In April 1855 young Edward Kimball a Sunday school teacher was deeply burdened for Moody’s soul. Kimball left his house and made his way to the shoe shop where Moody worked with the intention of confronting Moody about his standing before God. A thousand contrary thoughts invaded the young man’s mind and he almost turned back. When he realized he had passed the shop he decided he would go for it and get it over with quickly. With what he later thought was a very weak plea with tears in his eyes he challenged Moody concerning his salvation, God’s love and his need of Christ. That day in the back of the shop Moody accepted Christ and Kimball returned home within minutes.

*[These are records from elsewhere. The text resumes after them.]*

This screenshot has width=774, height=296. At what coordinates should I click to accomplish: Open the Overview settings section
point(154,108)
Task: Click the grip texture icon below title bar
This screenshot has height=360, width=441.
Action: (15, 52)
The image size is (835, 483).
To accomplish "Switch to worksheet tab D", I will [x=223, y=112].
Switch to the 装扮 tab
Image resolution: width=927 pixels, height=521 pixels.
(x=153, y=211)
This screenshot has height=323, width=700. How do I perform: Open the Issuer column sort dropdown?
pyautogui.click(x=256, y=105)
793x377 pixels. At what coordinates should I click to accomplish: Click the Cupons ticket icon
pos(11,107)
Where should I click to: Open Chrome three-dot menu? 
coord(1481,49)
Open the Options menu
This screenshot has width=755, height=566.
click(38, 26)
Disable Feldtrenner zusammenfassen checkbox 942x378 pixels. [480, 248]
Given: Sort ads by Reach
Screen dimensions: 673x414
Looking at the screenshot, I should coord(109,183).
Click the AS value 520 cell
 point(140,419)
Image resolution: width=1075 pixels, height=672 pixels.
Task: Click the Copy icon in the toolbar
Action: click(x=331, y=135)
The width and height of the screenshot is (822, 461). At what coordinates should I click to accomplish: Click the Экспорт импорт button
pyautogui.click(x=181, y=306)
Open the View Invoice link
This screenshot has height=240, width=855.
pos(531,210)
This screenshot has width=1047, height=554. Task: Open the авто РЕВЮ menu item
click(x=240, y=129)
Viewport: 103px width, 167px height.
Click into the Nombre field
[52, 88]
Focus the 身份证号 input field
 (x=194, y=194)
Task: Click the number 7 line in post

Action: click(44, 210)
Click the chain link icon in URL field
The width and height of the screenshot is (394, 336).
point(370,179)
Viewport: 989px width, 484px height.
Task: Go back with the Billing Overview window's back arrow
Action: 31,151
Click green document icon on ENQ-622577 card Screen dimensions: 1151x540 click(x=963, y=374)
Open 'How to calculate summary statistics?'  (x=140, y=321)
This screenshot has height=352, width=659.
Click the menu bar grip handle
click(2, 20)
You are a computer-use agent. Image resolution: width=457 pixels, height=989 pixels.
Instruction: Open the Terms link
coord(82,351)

The first change in Moody was that he received a burden to see all his family saved. Later that year he moved to Chicago and although he started to show signs of real business ability and success, when he experienced the revival which commenced in that city in January 1857, business success faded into insignificance. He was ruined - success of this world no longer interested him instead, he began to glow in Christian virtue. He mixed freely amongst Plymouth Brethren, Methodist Episcopal, Congregationalists and Baptists. The years passed and he worked with the YMCA and raised up one of the most unusual Sunday Schools of that day which became a church. He reluctantly began to preach and struggled every step of the way. He turned down Congregational ordination and remained a simple uneducated layman with a burden for souls. Having heard of Spurgeon’s ministry in London he did all he could to get hold of and read every Spurgeon sermon. He took thorough hold of Spurgeon’s three ‘R’s: Ruin by the fall, Redemption by the Blood, and Regeneration by the Holy Spirit. This flowed through every one of his messages and was the marrow of Moody’s theology. Many thought him too radical and so nicknamed him ‘Crazy Moody.’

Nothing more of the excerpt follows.